Андрей Родионов — типичный представитель первого полухория. К этой книге приложен компакт-диск, и не напрасно — читает победитель слэмов замечательно. Как это часто бывает, тексты, со сцены звучащие вполне эффектно, на бумаге становятся бледноватыми. Больше всего они напоминают монолог алкоголика на третьей неделе запоя, когда неодолимое желание общаться ненадолго прерывается коротким сном, роль которого здесь выполняет пробел между текстами. И снова что-то долго, путано, но напористо говорится, и этого оказывается вполне достаточно, чтобы Илье Кукулину писать задумчивое послесловие со ссылками на Данилу Давыдова.

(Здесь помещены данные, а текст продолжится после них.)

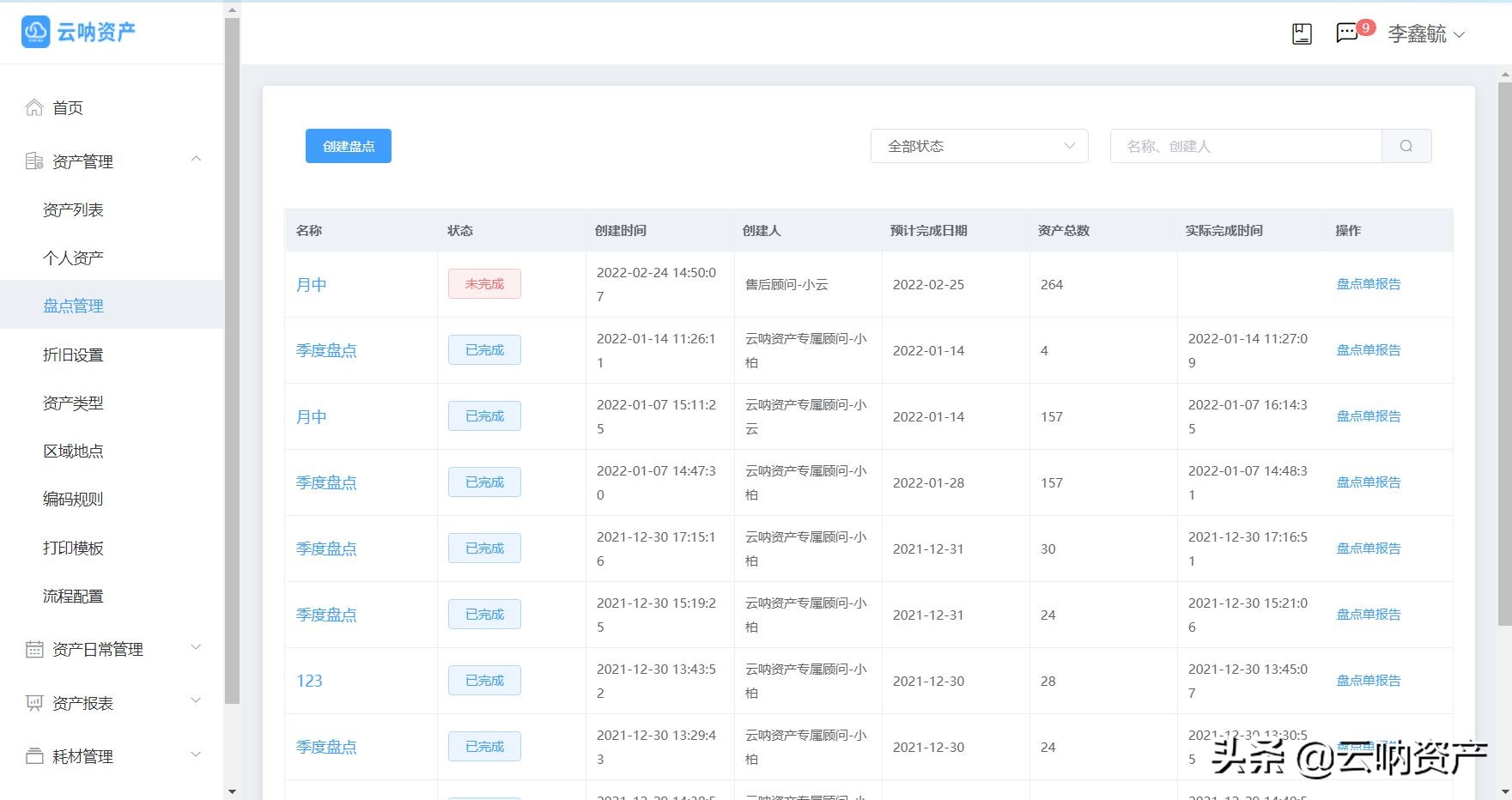The height and width of the screenshot is (800, 1512).
Task: Open the 全部状态 status filter dropdown
Action: click(x=979, y=146)
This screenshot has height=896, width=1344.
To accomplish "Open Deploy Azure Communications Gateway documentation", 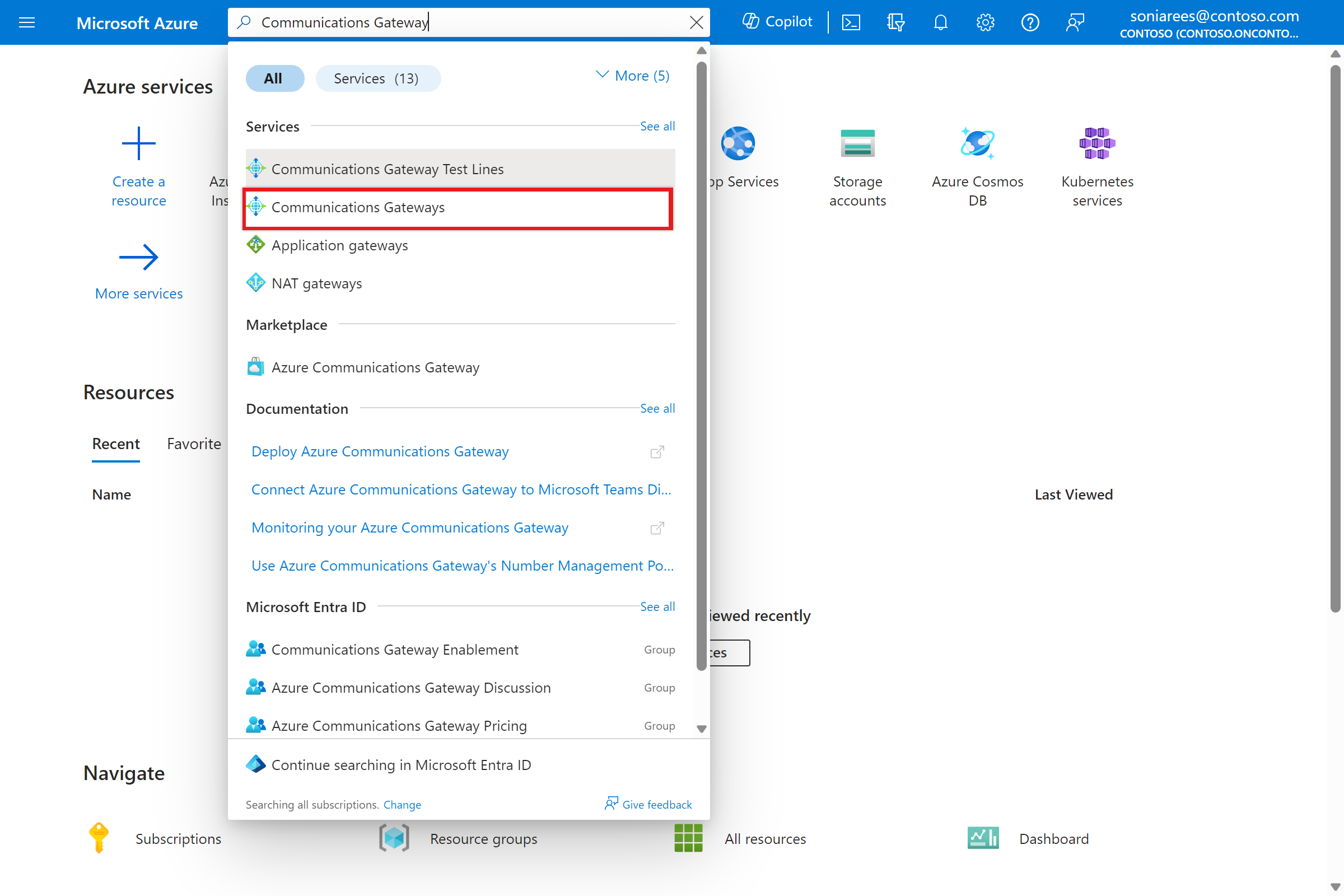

Аркадий Штыпель. Стихи для голоса: Вторая книга. — М.: АРГО-РИСК; Книжное обозрение (Книжный проект журнала “Воздух”, вып. 25), 2007.
Аркадий Штыпель в новой книге выступает как пересмешник русской поэзии — все узнаваемые стили и голоса, все формы и жанры, все манеры и штампы спародированы в этой книге, которую неслучайно открывает “Поэма без поэта”. Парадоксальным образом “Стихи для голоса” передают жизнь языка, отделавшегося от голосов. Весь этот виртуозно исполненный каталог поэтических трюизмов завершает пародия на стиховедение — нечто подобное сделал Набоков в романе “Бледное пламя”, где один персонаж, трикстер главного героя, квалифицированно разбирает свои графоманские опусы, причем стиховедческий текст получается умным и интересным, совсем как у Ильи Кукулина или Данилы Давыдова.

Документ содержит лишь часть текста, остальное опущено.